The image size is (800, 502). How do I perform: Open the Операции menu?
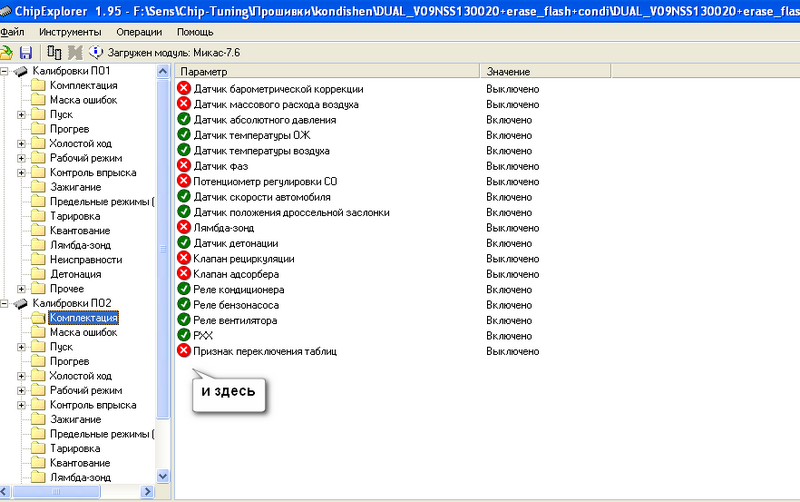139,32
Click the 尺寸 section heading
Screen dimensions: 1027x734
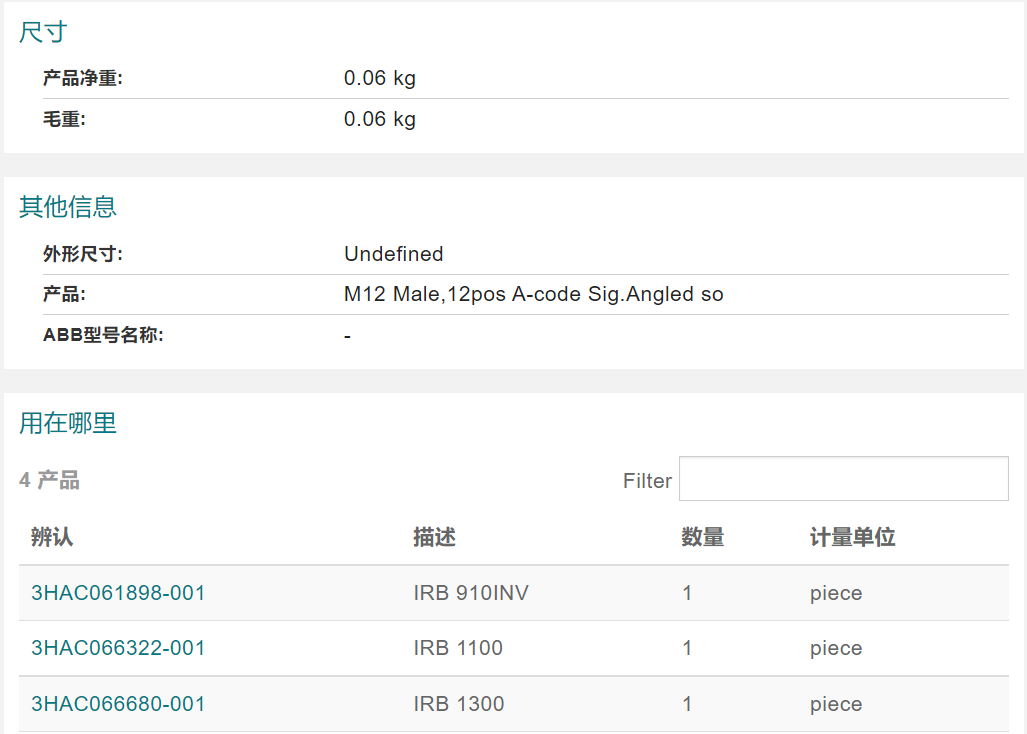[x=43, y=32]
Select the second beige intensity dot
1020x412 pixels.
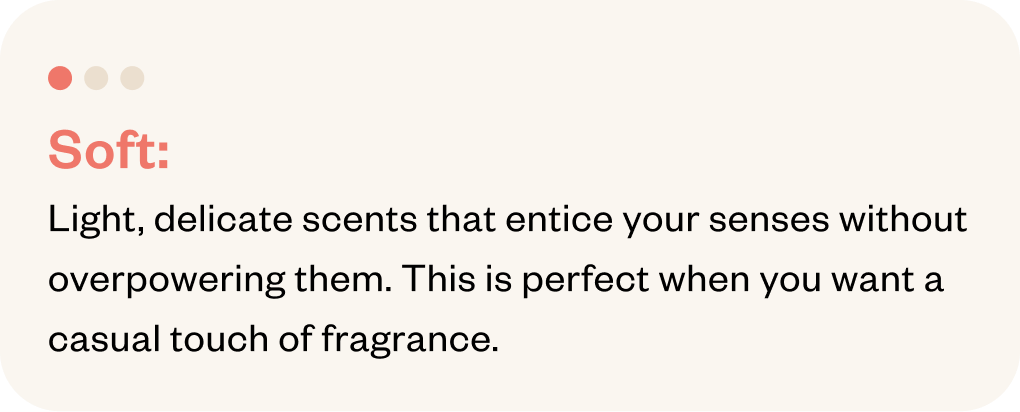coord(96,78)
* * *
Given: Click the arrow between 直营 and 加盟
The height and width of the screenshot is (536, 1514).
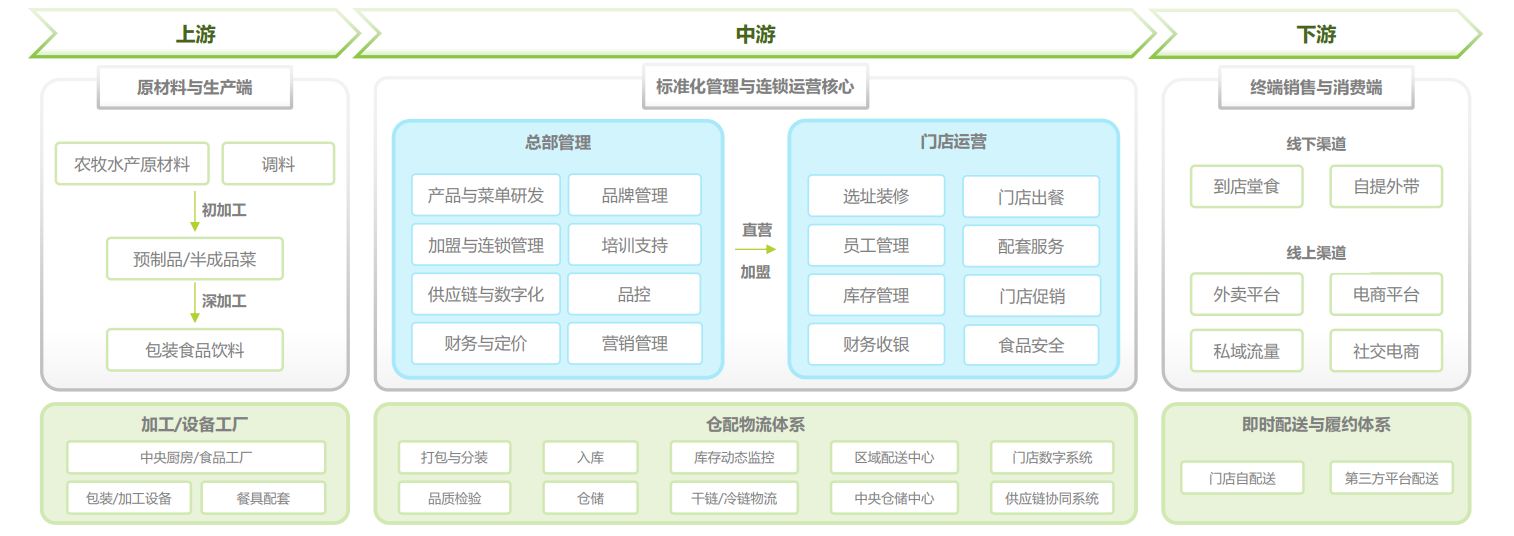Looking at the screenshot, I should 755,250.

* [What is required]: In the data above, how many lines contain the word "Click"? Only the number is wanted.

* [Result of this task]: 2